In the matter of Pira v. Air & Liquid Sys. Corp., defendant Steel Grip, Inc., filed a motion to dismiss the plaintiff’s case for lack of personal jurisdiction. With regard to specific jurisdiction, the defendant argued that it did not sell, distribute, or manufacture any products in the state of New York, and that all of the plaintiff’s alleged exposure to asbestos occurred on Italian cruise ships. With regard to general jurisdiction, the defendant argued that it was not incorporated in New York, nor did it have its headquarters or principal place of business in New York. As such, the defendant argued that New York courts lacked personal jurisdiction over it pursuant to CPLR § 302(a).

In opposition, the plaintiff offered his deposition transcript, wherein he alleged that the asbestos-containing gloves that he associated with the defendant were purchased in New York, and that he witnessed boxes of the same type of gloves being loaded ontothe cruise ships in New York. The plaintiff argued that personal jurisdiction over the defendant has been established, or in the alternative that they should be permitted to engage in jurisdictional discovery.
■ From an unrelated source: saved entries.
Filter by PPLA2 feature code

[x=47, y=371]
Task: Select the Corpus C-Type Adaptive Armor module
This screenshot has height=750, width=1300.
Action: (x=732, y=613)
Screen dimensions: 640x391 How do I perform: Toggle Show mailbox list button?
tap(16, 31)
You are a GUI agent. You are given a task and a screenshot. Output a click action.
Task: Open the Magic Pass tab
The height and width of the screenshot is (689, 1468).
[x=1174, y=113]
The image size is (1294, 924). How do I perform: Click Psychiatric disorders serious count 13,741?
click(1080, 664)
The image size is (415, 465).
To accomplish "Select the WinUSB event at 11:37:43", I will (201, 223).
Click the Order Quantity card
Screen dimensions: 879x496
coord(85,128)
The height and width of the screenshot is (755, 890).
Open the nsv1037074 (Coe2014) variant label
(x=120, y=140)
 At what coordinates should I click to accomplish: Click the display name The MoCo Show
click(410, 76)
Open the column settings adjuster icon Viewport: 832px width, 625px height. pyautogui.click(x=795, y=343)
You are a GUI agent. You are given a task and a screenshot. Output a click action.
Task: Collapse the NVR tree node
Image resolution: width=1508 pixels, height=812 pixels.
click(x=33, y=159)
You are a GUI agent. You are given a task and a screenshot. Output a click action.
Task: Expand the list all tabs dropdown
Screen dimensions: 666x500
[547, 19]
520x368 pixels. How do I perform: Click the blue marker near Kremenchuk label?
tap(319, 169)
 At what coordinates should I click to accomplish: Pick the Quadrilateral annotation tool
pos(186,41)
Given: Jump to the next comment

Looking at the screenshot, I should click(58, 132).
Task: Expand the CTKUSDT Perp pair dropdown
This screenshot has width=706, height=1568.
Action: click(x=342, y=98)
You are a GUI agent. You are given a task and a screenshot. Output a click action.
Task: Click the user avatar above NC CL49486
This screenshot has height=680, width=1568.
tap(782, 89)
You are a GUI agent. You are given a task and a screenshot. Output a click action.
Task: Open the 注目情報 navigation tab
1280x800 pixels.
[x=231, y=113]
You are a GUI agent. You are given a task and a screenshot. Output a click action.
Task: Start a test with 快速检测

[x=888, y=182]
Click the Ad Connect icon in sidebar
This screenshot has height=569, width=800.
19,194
The court noted that to find personal jurisdiction, it must determine whether it has general or specific jurisdiction over the defendant. Jurisdiction must be established under either New York’s general jurisdiction statute CPLR § 301 or the long arm statute (i.e. specific jurisdiction), CPLR § 302(a). The court found that the defendant’s principal place of business was indeed outside of New York and that the defendant was not incorporated in New York State. Therefore, general jurisdiction was not present.

However, the court ruled that under the provisions of CPLR § 302(a), the evidence offered by the plaintiff was sufficient to demonstrate that jurisdictional discovery on the defendant was needed. That is, under New York’s long arm statute, specific jurisdiction exists if a defendant: (1) transacted any business within the state or contracted anywhere to supply goods or services in the state; or (2) committed a tortious act within the state; or (3) committed a tortious act without the state causing injury to person … within the state … if he (i) regularly did or solicited business, or engaged in any other persistent course of conduct, or derives substantial revenue from goods used or consumed or services rendered, in the state, or (ii) expected or should have reasonably expected the act to have consequences in the state and derives substantial revenue from interstate or international commerce; or (4) owned, used or possessed real property situated within the state. The court noted the plaintiff’s testimony that his ships routinely made stops in New York and stocked supplies from New York, which was sufficient to demonstrate a need for jurisdictional discovery.

Given this, the court denied the defendant’s motion to dismiss without prejudice, and granted the plaintiff’s cross motion for jurisdictional discovery. The defendant can renew its motion at the conclusion of discovery.